The European Girls' Mathematical Olympiad (EGMO) is a mathematical olympiad for girls which started in 2012, and is held in April each year. It was inspired by the China Girls Mathematical Olympiad (CGMO). Although the competition is held in Europe, it is open to female participants from all over the world, and is considered the most prestigious mathematics competition for girls. In recent years, participants from around 60 countries have been invited to the competition.

Process and scoring
The competition is similar in style to the International Mathematical Olympiad (IMO), with two papers, each consisting of three problems to be solved in 4.5 hours, taken on consecutive days. Participating countries send teams consisting of four female mathematicians below the age of 20 who are not enrolled at a university. Each of the six problems are marked out of 7, making the maximum possible score 42 points.

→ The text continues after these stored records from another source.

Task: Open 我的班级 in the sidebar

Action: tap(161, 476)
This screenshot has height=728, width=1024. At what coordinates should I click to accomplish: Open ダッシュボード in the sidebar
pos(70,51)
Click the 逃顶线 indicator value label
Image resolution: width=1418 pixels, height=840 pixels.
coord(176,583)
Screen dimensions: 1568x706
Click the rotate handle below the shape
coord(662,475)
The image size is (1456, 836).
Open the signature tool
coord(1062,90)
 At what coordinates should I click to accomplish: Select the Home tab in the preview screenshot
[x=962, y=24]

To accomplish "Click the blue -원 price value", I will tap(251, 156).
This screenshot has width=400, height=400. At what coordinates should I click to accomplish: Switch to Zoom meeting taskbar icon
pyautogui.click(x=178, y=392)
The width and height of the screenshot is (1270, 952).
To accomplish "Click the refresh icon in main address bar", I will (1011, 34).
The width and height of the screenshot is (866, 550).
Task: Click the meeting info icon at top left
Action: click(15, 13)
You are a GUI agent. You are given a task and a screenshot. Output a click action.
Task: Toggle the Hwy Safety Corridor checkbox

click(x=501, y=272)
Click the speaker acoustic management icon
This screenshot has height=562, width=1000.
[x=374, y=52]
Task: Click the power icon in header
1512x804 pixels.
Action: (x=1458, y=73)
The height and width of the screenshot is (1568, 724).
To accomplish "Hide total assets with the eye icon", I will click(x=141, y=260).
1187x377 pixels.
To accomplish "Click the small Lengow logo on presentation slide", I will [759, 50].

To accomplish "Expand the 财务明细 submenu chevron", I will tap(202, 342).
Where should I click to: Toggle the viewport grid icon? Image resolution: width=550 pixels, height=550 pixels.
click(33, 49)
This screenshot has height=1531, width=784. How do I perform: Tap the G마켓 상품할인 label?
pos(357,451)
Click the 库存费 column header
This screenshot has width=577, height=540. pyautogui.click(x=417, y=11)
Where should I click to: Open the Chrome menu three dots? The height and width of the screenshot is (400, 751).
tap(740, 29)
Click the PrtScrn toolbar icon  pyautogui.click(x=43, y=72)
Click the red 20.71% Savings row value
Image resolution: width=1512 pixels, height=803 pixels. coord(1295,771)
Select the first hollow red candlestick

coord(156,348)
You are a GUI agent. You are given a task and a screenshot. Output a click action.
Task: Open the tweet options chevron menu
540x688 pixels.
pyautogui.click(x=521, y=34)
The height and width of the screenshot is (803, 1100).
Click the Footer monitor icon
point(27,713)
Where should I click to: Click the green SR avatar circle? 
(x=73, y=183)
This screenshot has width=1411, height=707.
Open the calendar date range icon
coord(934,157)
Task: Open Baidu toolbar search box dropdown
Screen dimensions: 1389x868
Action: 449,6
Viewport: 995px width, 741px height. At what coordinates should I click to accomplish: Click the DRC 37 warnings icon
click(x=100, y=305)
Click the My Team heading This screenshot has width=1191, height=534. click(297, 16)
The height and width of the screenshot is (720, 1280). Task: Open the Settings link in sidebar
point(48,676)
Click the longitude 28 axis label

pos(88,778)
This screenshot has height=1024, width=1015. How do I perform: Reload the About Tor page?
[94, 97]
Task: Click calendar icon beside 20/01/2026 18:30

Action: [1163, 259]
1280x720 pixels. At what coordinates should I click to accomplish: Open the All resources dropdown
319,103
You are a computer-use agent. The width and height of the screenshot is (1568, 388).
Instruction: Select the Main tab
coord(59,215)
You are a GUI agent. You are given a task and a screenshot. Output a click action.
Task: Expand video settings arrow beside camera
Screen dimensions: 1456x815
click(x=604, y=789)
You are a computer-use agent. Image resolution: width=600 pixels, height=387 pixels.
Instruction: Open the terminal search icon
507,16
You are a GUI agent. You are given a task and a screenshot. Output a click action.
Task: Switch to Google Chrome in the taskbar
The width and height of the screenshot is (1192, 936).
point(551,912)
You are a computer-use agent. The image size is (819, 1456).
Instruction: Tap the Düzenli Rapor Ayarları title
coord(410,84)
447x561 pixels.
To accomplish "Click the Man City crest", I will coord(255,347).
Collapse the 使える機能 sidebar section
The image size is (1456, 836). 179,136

The first edition was held in Cambridge, UK. Since then, 10 other countries in Europe have organized the EGMO. The number of participating countries have grown from 19 in the first edition to 57 in the eleventh edition, and the number of contestants from 61 in the first edition to 226 in the eleventh edition. The competitors participate as a team of 4 under the national flag but the contest itself is individual. The selection process varies between countries, but it often involves the results obtained in the national Mathematical Olympiads and in other tests, which become progressively more selective.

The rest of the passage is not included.